Воалус и не представлял, как ему не хочется покидать этот жестокий мир и свои нелепые страсти. Должно быть, слишком жестоко требовать от человека, чтобы он умирал второй раз за день. Его влекла в храм Неназываемого призрачная надежда на спасение. Ведь один раз ему уже удалось отсрочить окончательную смерть, почему бы не повторить удавшееся.
Сегодня кровожадный бог насытился вволю. Ужасные крики пытаемых на алтарях дикарей, должно быть, можно было услышать с другого конца города. Нескончаемым потоком к храму волокли искалеченных, изуродованных дикарей, всё ещё способных испытать боль под искусными руками жрецов, наполнить всё ещё текущей кровью один из бесчисленных бокалов безжалостного божества.
Воалус шагнул в жаркую, наполненную кислой болью и солёной кровью полутьму храма и внезапно успокоился. В этом мрачном святилище он уже умер один раз — и поднялся, чтобы свершить свою месть. Он оплатил дар бога. Оплатил с лихвой. В эту ночь умерло погубившее его семейство, умерли все его враги и недоброжелатели. В этот день умерли тысячи дикарей — и Воалус был причиной половины этих смертей. Бояться больше нечего, ведь он и так мёртв.
Избранный поднял голову и встретился взглядом с богом. Немногие могли похвастаться тем, что смотрели в эти пылающие глазницы и остались живы. На отвратительном лице состоящей из крови и огня твари появилась улыбка, предвещающая смерть и немыслимые муки святотатцу, но страх остался где-то далеко, за гранью прошлой жизни. Воалус с ненавистью смотрел на последнего из своих врагов, в отличие от простых смертных недоступного для мести. Сейчас он не мог понять, отчего это гнусное чудовище кормят и ублажают, откуда берутся эти страх и преклонение в душах самых могущественных и просвещенных людей мира.
— Я отрекаюсь от тебя, — почти неслышно вытолкнули сухие губы мёртвого воина. — Именем своим и властью всех сил, коими владею, проклинаю тебя, и обрекаю на голод и забвение.
И тварь захохотала так, что храм задрожал до самого основания. Со стен сыпались украшения, бесчисленные кубки с кровью содрогались и раскачивались, расплёскивая драгоценную жидкость по грязному полу. Пламя в очагах и светильниках яростно металась и плевалось искрами.
В храме сразу стало свободнее — самые малодушные из посетителей в ужасе сбежали, а храбрые пали лицами в напоённую кровью грязь, не желая привлекать внимание божества. Жрецы засуетились ещё старательнее, спешно добивая тех рабов, что уже не так вдохновенно вопили, и заменяя их свежими жертвами. Три высших жреца, стоящих в центре святилища, у главного алтаря, распахнули свои одеяния и плеснули по черпаку какой-то дымящейся дряни себе на грудь. Их дружный вой мало напоминал молитву, но явно пришёлся по душе Неназываемому — божество перевело взор на своих служителей и принялось жадно хлебать из кубков, загромоздивших главный алтарь.

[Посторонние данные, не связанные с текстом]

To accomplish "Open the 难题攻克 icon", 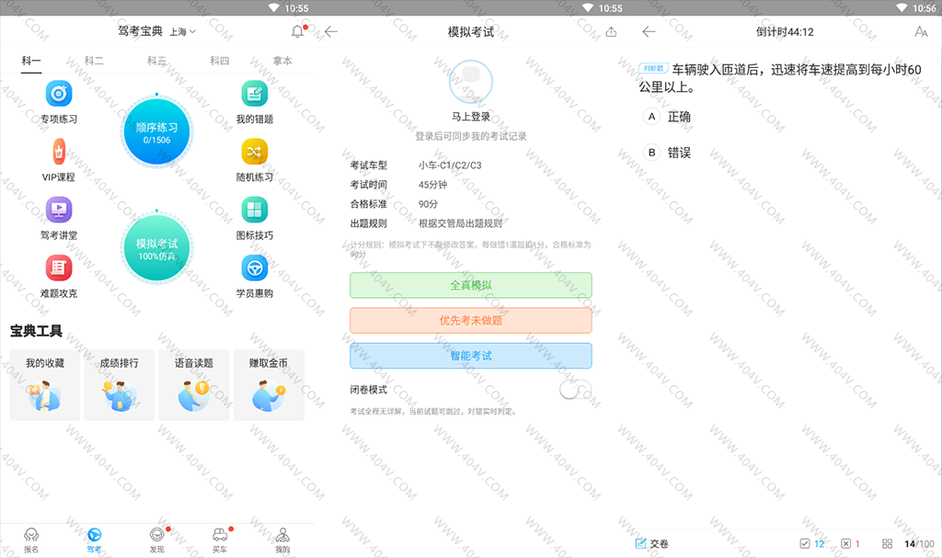I will point(59,268).
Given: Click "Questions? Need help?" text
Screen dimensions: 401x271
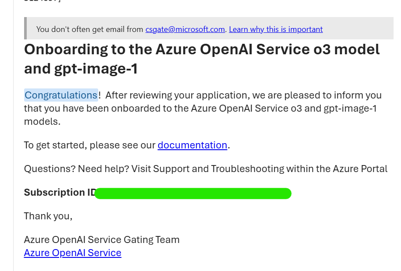Looking at the screenshot, I should 76,169.
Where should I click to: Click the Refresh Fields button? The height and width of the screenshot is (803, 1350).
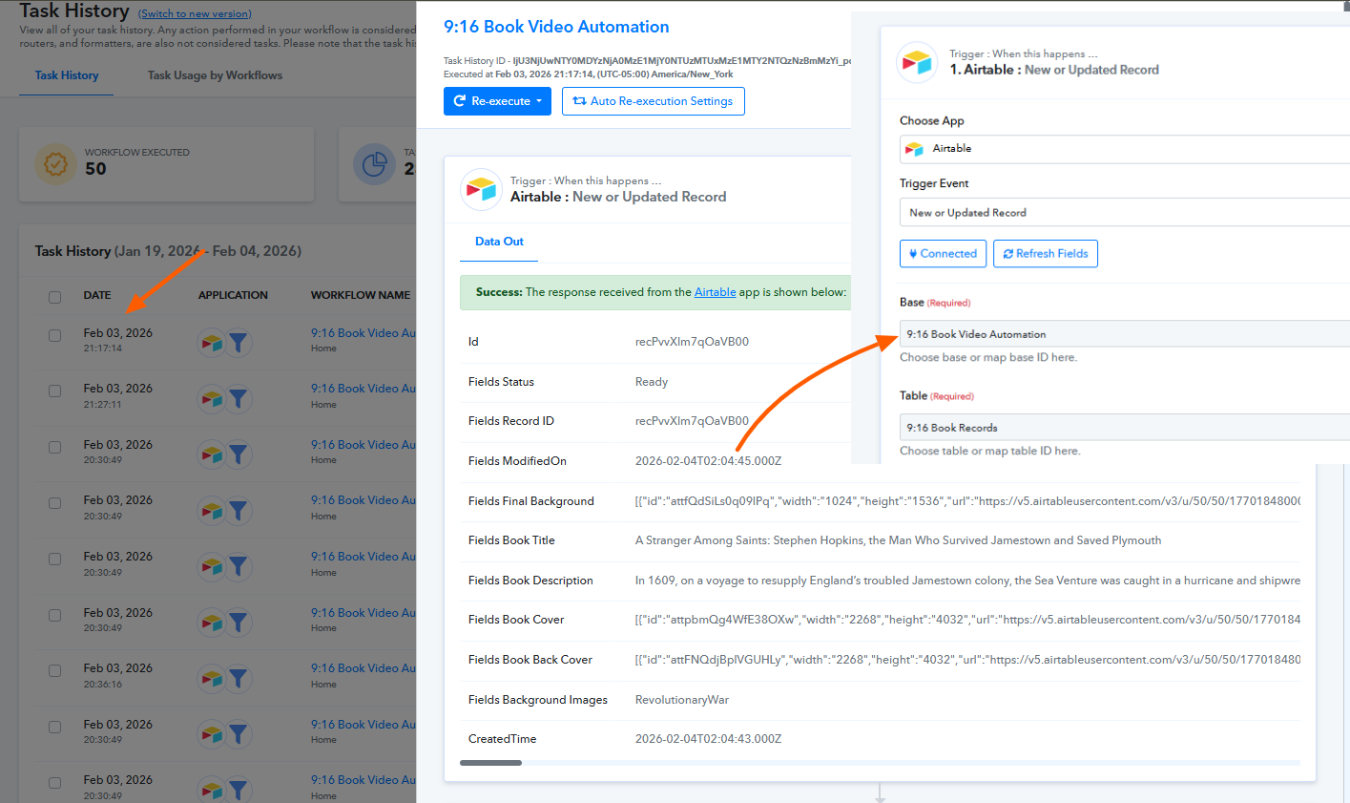(x=1045, y=254)
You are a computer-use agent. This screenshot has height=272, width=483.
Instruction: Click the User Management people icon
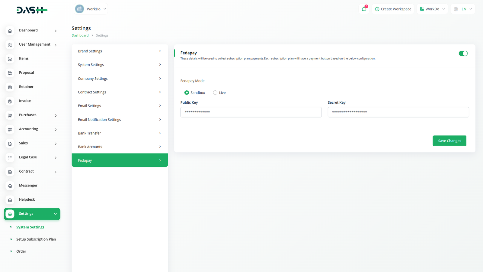(10, 45)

— Хватит! — взревел взбешенный Воалус. — Сгинь, тварь, и не смей вновь являться среди людей!
Священное оружие описало дугу и обрушилось на ближайшую печь. С грохотом рухнула кладка, во все стороны брызнули осколки закопчённых кирпичей и торжествующий вой освобождённого пламени перекрыл вопли покалеченных и обожжённых.
Никто не смел заступить дорогу обезумевшему избранному. Лишь не успевшие убраться с дороги пытались защититься сталью и магией — с успехом не большим, чем варвары днём. Кровавое марево дрожало перед глазами воина, тяжеленное оружие невесомым прутиком ходило в руках, разрушая храм.
Внезапная острая боль в груди привела Воалуса в чувство. Он стоял прямо перед кровавым божеством в полуразрушенном храме. Огонь из разбитых очагов расползался по обломкам, со стонами расползались изувеченные рабы и последние из верующих. Лишь несколько жрецов пытались бороться с пожаром, но их магия, предназначенная для пыток и убийства, ничего не могла противопоставить стихии разрушения.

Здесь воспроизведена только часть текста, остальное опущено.